Return only those lines of the listing in which "hand" appears.
(Available data begins)
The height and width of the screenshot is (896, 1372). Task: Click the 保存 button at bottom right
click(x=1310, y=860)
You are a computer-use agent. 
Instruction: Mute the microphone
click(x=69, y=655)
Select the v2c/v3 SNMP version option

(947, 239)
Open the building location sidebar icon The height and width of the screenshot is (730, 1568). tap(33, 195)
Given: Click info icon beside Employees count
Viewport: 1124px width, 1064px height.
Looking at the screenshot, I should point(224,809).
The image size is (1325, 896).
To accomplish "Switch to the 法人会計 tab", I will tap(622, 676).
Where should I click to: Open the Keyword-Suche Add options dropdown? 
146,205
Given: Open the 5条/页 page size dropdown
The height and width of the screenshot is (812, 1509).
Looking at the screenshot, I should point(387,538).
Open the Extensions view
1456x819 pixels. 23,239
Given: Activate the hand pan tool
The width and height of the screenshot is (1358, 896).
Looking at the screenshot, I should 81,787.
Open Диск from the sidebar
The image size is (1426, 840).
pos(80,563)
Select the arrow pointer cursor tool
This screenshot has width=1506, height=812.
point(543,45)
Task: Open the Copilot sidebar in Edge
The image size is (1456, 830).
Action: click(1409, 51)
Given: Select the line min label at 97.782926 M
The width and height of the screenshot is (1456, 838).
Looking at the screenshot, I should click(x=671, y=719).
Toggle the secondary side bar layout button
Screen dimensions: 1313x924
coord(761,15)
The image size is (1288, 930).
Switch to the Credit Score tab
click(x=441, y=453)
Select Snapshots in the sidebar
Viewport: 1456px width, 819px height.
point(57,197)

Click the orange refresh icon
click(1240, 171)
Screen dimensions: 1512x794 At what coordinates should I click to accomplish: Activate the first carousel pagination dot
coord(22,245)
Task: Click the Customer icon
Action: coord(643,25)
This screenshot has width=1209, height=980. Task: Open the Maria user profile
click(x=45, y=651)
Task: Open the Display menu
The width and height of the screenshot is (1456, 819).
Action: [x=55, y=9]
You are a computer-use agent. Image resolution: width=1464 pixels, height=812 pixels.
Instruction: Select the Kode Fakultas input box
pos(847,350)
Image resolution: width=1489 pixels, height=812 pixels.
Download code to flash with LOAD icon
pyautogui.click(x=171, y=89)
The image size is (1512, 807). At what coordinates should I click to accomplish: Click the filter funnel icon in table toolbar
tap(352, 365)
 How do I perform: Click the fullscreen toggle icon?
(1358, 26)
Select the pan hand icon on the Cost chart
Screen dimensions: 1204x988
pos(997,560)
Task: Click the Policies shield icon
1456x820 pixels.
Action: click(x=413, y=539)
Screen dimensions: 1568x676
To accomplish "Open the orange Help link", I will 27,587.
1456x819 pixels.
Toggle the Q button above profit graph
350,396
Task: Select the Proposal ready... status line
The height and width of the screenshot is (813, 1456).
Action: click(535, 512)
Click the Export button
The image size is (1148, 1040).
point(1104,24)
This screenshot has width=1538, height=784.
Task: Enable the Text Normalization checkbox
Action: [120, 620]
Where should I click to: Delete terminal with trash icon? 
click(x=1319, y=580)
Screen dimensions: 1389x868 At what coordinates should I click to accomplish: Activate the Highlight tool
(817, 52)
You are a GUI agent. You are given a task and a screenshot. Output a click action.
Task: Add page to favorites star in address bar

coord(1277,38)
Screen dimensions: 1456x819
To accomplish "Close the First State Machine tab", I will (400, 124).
(Available data ends)
• [Finished task]
Given: Activate the hand pan tool
Select the pan hand icon on the Cost chart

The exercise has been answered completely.